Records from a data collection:
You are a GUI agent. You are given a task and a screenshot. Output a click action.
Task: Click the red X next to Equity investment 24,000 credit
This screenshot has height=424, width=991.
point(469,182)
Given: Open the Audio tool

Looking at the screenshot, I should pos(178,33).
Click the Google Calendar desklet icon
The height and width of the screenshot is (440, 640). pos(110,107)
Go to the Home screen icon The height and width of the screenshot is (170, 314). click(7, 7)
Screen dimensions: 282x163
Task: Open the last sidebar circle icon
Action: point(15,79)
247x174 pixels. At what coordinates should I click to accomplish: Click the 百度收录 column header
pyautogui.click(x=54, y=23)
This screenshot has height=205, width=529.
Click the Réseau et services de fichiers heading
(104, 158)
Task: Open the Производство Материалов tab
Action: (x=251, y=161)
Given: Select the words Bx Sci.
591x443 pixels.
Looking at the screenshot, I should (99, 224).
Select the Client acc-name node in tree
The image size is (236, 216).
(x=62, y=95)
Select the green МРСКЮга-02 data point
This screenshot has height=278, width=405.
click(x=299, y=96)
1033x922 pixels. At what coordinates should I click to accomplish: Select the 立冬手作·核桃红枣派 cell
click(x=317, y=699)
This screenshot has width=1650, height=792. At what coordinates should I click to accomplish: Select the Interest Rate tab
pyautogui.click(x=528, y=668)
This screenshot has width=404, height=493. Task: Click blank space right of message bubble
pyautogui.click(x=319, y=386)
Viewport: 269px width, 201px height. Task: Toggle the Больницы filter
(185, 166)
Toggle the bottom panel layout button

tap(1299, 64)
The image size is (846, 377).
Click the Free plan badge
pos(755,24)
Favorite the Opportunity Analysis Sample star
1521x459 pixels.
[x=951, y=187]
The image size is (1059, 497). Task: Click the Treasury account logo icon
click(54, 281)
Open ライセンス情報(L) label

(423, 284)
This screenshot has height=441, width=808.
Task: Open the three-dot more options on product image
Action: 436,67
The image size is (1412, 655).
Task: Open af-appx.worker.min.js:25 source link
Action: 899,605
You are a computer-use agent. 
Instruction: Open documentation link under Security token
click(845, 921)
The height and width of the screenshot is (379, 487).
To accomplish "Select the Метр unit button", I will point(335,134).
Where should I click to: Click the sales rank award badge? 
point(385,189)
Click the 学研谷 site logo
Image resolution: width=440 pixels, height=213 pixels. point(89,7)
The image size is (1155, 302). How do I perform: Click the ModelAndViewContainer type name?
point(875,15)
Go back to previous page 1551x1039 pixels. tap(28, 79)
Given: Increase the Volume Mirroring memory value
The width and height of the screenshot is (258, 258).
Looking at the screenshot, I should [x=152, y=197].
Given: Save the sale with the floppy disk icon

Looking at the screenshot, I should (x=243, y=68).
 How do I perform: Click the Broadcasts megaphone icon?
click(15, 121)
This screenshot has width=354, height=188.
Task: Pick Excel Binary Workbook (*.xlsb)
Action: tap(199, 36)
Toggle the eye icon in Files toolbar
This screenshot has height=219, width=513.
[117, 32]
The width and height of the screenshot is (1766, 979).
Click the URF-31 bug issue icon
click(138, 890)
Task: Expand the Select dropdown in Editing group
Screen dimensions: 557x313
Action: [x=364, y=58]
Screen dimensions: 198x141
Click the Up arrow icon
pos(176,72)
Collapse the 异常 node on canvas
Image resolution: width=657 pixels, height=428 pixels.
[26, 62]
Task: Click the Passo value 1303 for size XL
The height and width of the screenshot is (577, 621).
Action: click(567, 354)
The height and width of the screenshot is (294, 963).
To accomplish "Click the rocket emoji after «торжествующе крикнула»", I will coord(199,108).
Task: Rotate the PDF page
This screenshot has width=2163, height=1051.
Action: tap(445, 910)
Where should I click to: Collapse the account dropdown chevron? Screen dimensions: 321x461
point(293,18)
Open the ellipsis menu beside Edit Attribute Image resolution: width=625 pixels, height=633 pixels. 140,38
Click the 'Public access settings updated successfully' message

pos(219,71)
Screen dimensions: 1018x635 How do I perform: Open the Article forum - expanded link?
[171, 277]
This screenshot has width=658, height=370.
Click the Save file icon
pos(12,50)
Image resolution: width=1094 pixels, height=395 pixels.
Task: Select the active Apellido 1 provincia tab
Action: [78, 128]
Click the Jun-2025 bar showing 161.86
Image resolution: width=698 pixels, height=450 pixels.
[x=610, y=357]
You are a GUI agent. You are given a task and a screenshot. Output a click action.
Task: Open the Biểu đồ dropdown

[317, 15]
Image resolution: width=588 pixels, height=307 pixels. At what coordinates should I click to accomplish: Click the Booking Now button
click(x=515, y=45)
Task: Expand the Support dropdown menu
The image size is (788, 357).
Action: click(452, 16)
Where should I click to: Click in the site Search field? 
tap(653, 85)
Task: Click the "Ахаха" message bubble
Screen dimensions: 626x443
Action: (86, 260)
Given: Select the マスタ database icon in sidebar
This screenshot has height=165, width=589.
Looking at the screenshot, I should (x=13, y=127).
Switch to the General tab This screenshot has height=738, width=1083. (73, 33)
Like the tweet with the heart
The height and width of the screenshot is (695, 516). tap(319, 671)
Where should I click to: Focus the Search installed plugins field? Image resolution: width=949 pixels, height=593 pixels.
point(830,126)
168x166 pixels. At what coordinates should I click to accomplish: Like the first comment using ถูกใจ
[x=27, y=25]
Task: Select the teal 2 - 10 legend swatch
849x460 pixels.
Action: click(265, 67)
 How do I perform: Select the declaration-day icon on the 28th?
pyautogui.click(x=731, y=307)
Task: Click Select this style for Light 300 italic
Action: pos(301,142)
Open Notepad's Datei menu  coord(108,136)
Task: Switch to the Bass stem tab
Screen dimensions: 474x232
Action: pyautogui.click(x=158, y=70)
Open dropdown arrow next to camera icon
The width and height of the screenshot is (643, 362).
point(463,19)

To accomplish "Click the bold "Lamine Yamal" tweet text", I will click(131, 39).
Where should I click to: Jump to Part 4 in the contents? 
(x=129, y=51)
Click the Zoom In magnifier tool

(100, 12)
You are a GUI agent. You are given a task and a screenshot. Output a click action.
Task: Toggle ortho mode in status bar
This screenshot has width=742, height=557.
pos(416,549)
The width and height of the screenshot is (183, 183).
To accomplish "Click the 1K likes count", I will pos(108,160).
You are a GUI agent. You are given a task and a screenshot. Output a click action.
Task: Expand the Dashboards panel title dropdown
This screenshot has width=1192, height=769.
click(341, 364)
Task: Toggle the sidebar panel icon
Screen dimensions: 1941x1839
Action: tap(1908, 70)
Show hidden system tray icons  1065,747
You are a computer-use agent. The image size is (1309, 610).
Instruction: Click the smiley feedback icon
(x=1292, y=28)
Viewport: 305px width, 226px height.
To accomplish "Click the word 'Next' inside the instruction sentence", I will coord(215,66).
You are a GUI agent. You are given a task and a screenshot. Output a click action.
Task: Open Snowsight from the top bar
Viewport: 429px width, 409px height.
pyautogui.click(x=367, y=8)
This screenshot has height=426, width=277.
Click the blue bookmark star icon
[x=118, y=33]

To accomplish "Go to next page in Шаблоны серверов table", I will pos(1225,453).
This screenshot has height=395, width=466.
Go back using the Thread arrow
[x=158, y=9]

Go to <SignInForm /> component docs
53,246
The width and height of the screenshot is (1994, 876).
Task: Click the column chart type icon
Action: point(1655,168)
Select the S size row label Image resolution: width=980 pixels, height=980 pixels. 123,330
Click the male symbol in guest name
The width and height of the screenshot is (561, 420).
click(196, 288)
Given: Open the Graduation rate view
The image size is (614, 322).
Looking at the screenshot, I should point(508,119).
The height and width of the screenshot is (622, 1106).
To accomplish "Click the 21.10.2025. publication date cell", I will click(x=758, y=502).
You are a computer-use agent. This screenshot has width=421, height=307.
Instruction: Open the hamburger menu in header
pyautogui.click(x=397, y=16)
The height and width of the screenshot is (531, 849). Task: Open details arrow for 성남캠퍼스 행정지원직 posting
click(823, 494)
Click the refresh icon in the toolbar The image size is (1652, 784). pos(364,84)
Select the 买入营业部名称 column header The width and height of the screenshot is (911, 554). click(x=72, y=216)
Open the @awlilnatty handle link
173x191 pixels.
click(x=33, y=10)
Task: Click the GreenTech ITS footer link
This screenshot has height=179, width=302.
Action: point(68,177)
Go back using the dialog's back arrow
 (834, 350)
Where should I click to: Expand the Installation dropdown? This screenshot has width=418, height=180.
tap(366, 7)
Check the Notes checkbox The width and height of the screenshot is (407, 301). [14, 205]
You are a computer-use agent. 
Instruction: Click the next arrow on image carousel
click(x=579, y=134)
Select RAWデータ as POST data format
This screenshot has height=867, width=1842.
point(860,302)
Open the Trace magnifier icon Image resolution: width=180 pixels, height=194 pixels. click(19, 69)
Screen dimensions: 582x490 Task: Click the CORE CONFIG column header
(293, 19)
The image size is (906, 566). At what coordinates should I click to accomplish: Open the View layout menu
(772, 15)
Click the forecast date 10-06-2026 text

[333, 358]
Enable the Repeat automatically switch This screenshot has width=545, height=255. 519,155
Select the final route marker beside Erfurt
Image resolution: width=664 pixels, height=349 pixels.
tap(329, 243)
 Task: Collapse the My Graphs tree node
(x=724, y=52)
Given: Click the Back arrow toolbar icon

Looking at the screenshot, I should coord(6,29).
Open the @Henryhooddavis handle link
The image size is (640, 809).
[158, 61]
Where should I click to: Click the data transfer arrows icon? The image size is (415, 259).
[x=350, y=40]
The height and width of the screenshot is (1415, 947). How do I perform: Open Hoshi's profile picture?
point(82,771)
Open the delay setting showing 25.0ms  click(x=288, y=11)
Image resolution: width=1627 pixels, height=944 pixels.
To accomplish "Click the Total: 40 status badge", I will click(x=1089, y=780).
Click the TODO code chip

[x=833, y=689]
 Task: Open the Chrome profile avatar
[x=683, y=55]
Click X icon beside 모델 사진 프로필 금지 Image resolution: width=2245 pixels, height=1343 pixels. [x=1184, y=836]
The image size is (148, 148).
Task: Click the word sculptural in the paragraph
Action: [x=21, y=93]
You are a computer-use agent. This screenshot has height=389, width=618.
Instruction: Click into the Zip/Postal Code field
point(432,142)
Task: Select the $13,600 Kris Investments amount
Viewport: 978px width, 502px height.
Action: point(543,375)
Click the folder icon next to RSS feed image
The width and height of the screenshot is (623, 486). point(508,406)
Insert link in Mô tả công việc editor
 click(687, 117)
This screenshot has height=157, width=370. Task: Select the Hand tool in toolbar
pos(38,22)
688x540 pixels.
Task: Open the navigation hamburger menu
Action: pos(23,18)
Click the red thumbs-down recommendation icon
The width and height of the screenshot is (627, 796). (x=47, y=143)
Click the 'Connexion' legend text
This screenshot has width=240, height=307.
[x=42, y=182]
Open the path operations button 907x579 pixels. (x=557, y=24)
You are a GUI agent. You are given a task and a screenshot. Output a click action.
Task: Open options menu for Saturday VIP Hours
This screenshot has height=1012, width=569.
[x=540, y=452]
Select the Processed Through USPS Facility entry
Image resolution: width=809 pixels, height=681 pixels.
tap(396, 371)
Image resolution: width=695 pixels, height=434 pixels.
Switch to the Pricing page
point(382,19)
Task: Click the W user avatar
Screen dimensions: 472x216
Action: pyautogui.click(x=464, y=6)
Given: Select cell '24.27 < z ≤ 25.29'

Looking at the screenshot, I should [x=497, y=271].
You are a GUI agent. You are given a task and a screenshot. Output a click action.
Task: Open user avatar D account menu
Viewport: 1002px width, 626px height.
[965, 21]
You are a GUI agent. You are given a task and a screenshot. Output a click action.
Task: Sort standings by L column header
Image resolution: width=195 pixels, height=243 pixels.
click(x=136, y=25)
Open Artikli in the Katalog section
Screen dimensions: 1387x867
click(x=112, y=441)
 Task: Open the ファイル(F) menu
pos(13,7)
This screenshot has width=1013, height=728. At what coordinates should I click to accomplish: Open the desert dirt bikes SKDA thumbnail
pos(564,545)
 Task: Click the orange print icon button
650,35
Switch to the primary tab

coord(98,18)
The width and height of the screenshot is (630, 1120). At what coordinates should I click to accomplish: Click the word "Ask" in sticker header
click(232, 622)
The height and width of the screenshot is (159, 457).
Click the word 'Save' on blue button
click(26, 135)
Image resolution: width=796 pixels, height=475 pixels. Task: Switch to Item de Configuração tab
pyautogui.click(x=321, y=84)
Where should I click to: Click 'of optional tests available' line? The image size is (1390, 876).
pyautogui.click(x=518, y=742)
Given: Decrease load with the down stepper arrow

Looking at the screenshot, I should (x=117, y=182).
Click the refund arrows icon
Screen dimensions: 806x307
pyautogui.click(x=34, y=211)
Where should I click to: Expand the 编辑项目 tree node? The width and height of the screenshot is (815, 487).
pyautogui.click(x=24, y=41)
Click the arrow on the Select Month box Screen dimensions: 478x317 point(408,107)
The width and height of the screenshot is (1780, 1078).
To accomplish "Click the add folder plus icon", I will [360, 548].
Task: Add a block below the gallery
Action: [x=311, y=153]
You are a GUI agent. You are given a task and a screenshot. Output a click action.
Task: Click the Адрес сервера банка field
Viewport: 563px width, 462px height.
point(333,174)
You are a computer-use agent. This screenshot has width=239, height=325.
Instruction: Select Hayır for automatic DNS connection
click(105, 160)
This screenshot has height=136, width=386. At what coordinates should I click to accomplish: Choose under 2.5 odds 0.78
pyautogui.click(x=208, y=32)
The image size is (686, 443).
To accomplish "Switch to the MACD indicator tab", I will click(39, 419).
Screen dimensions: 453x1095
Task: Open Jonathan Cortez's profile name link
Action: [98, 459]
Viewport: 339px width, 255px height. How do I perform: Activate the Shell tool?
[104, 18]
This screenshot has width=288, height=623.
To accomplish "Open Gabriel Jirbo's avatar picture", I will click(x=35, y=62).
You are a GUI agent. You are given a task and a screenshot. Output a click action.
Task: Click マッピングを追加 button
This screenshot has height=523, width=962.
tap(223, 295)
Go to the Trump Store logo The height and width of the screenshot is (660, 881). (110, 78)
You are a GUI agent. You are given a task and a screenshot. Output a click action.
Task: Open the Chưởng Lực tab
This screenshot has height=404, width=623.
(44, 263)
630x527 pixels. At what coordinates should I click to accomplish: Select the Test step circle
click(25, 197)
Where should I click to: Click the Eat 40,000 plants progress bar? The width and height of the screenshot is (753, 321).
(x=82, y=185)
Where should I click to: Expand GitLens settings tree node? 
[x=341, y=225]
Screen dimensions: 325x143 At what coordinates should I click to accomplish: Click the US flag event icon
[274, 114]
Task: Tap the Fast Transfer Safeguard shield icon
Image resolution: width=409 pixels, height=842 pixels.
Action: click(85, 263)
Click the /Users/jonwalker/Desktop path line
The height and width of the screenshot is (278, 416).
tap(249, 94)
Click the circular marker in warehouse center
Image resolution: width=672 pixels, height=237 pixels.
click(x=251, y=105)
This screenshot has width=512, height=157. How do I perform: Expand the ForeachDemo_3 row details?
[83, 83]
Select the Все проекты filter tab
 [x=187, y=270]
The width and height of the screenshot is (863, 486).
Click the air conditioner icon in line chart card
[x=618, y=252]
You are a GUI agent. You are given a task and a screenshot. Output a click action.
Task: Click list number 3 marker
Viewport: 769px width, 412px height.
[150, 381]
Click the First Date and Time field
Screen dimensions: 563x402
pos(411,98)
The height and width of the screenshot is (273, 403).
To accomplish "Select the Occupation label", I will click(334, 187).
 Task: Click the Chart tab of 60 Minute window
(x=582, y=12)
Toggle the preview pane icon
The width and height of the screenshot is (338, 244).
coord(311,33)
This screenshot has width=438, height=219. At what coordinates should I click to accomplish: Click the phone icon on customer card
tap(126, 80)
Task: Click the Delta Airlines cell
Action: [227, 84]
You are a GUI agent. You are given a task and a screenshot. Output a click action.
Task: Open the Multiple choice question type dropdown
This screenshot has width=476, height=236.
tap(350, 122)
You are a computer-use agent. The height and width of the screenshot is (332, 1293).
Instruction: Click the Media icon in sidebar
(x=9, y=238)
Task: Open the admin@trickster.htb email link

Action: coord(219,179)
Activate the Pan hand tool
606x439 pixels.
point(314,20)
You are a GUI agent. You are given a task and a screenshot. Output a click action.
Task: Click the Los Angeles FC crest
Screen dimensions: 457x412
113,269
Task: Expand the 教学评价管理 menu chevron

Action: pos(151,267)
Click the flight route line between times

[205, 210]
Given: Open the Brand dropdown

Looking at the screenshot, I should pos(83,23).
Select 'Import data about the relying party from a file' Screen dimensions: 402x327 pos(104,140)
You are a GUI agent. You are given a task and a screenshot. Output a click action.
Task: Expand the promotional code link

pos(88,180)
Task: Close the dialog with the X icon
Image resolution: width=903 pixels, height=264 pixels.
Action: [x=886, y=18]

__Aim of the task__
Rewrite the material from its first line through the line that contains "point(469,182)", replacing "red X" with "blue X" and leaving everything else unchanged.

__Solved problem__
You are a GUI agent. You are given a task and a screenshot. Output a click action.
Task: Click the blue X next to Equity investment 24,000 credit
This screenshot has height=424, width=991.
point(469,182)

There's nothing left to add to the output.